SOURCE MATERIAL

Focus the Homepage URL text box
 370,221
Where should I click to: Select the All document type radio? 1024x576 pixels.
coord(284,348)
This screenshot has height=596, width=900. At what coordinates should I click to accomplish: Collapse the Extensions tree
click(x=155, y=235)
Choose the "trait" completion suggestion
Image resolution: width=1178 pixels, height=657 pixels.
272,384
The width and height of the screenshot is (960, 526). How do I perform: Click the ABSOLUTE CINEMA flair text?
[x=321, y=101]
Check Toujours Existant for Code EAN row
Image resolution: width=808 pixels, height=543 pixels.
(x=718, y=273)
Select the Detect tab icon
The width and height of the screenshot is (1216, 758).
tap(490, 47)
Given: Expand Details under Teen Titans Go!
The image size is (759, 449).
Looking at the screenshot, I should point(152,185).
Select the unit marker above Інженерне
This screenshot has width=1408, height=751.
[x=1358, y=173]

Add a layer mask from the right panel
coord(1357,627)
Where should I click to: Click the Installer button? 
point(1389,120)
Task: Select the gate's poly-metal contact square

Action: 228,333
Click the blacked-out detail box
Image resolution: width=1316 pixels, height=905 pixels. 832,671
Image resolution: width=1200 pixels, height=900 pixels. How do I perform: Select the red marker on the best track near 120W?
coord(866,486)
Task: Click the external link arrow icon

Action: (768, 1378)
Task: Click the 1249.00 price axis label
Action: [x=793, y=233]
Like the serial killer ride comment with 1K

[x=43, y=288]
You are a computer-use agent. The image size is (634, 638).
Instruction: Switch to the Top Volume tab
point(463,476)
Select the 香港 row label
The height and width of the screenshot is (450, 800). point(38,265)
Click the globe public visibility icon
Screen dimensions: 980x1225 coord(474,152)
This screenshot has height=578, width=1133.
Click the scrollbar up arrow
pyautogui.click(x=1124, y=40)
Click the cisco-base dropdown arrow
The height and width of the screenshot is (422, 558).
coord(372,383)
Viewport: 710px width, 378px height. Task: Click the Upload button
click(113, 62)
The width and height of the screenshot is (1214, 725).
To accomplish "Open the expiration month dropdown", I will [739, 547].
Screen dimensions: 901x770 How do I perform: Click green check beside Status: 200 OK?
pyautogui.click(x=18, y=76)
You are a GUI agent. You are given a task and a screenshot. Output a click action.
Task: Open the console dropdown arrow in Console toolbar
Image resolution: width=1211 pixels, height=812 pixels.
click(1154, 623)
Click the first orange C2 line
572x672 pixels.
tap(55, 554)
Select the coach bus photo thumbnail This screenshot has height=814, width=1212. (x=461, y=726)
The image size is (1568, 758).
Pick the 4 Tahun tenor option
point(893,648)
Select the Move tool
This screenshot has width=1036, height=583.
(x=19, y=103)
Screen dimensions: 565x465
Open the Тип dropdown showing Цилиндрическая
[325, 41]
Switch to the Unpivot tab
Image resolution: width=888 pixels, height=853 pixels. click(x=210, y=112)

ABOUT THIS TASK
Please return the entire listing, unchanged.

RESPONSE BELOW
Focus the Homepage URL text box
 370,221
Where should I click to: Select the All document type radio? 1024x576 pixels.
coord(284,348)
This screenshot has height=596, width=900. At what coordinates should I click to accomplish: Collapse the Extensions tree
click(x=155, y=235)
Choose the "trait" completion suggestion
Image resolution: width=1178 pixels, height=657 pixels.
272,384
The width and height of the screenshot is (960, 526). How do I perform: Click the ABSOLUTE CINEMA flair text?
[x=321, y=101]
Check Toujours Existant for Code EAN row
Image resolution: width=808 pixels, height=543 pixels.
(x=718, y=273)
Select the Detect tab icon
The width and height of the screenshot is (1216, 758).
tap(490, 47)
Given: Expand Details under Teen Titans Go!
The image size is (759, 449).
Looking at the screenshot, I should point(152,185).
Select the unit marker above Інженерне
This screenshot has width=1408, height=751.
[x=1358, y=173]

Add a layer mask from the right panel
coord(1357,627)
Where should I click to: Click the Installer button? 
point(1389,120)
Task: Select the gate's poly-metal contact square

Action: 228,333
Click the blacked-out detail box
Image resolution: width=1316 pixels, height=905 pixels. 832,671
Image resolution: width=1200 pixels, height=900 pixels. How do I perform: Select the red marker on the best track near 120W?
coord(866,486)
Task: Click the external link arrow icon

Action: (768, 1378)
Task: Click the 1249.00 price axis label
Action: [x=793, y=233]
Like the serial killer ride comment with 1K

[x=43, y=288]
You are a computer-use agent. The image size is (634, 638).
Instruction: Switch to the Top Volume tab
point(463,476)
Select the 香港 row label
The height and width of the screenshot is (450, 800). point(38,265)
Click the globe public visibility icon
Screen dimensions: 980x1225 coord(474,152)
This screenshot has height=578, width=1133.
Click the scrollbar up arrow
pyautogui.click(x=1124, y=40)
Click the cisco-base dropdown arrow
The height and width of the screenshot is (422, 558).
coord(372,383)
Viewport: 710px width, 378px height. Task: Click the Upload button
click(113, 62)
The width and height of the screenshot is (1214, 725).
To accomplish "Open the expiration month dropdown", I will [739, 547].
Screen dimensions: 901x770 How do I perform: Click green check beside Status: 200 OK?
pyautogui.click(x=18, y=76)
You are a GUI agent. You are given a task and a screenshot. Output a click action.
Task: Open the console dropdown arrow in Console toolbar
Image resolution: width=1211 pixels, height=812 pixels.
click(1154, 623)
Click the first orange C2 line
572x672 pixels.
tap(55, 554)
Select the coach bus photo thumbnail This screenshot has height=814, width=1212. (x=461, y=726)
The image size is (1568, 758).
Pick the 4 Tahun tenor option
point(893,648)
Select the Move tool
This screenshot has width=1036, height=583.
(x=19, y=103)
Screen dimensions: 565x465
Open the Тип dropdown showing Цилиндрическая
[325, 41]
Switch to the Unpivot tab
Image resolution: width=888 pixels, height=853 pixels. click(x=210, y=112)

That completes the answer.